ISO 11443 Research, Design and Quality Assurance for Injection Moulding

High quality sports goggles are mandatory wear in a variety of activities. Often visual or mechanical properties are important for safety, but also for proper enjoyment of the sport. In the Paralympic sport of goalball, for example, the goggles must completely block out the user from all visual perception. Additionally, some goggles are designed with thermal properties in mind to help prevent the inside lens from getting too cold and ‘misting over’. The quality of these goggles rests heavily on the ability of the manufacturer to injection mold plastic components without imperfections and the CEAST SmartRHEO series is a vital aid in achieving this goal.

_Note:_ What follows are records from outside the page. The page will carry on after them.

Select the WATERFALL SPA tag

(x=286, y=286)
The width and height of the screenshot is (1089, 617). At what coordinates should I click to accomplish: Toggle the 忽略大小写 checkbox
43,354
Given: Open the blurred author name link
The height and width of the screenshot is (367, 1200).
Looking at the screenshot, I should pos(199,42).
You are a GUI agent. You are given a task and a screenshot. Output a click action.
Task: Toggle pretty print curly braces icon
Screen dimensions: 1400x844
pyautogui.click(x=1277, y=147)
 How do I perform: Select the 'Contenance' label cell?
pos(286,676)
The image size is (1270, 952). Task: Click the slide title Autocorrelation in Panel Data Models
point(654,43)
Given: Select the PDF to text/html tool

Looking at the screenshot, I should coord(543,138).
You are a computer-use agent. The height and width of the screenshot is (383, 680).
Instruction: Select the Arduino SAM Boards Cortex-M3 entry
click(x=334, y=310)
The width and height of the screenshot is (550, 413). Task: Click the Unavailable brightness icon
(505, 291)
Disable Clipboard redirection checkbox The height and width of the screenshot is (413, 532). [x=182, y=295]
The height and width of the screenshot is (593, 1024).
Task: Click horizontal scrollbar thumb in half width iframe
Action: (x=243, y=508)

The imperfections resulting from poorly implemented injection molding compromise the goggles and their effective use. Melt fractures induce stress concentrations which inhibit durability; rapid solidification results in insufficient mold filling which causes discomfort and inhibits insulation. Also thermal degradation can affect the physical properties of the goggles, making them weaker. The CEAST SmartRHEO Capillary Rheometer simulates the injection molding processes by imposing a defined shear rate on the thermoplastic melt. The pressure experienced by the melt is measured, and flow stability or instability can be determined.

The data produced from running tests such as ISO 11443 and ASTM 3835 using the CEAST SmartRHEO is invaluable in mold design and research, as well as the selection of appropriate thermoplastics. Processing parameters can be optimized in this way, and design decisions informed by the simulation of shear rates. For example, it can be determined that the material is stable or unstable under processing conditions or is likely to undergo thermal degradation.

One of the problems experienced when processing non-Newtonian fluids is one of die swell. This is where the fluid exhibits elastic properties – ordinarily impossible in ideal fluids. The fluid is compressed in the chamber and upon release ‘springs back’ to its original proportions. This effect can be measured using an accessory to the capillary Rheometer, which uses lasers to determine the width of the swell.

The versatility of the capillary Rheometer is extensive; PVT tests require only a unique sealed die, and measure the effects of varying temperature pressure and volume on the fluid; while thermal conductivity tests measure the transfer of thermal pulses through the fluid. This data is helpful for preventing design errors which would result in insufficient filling, residual stresses and distortions.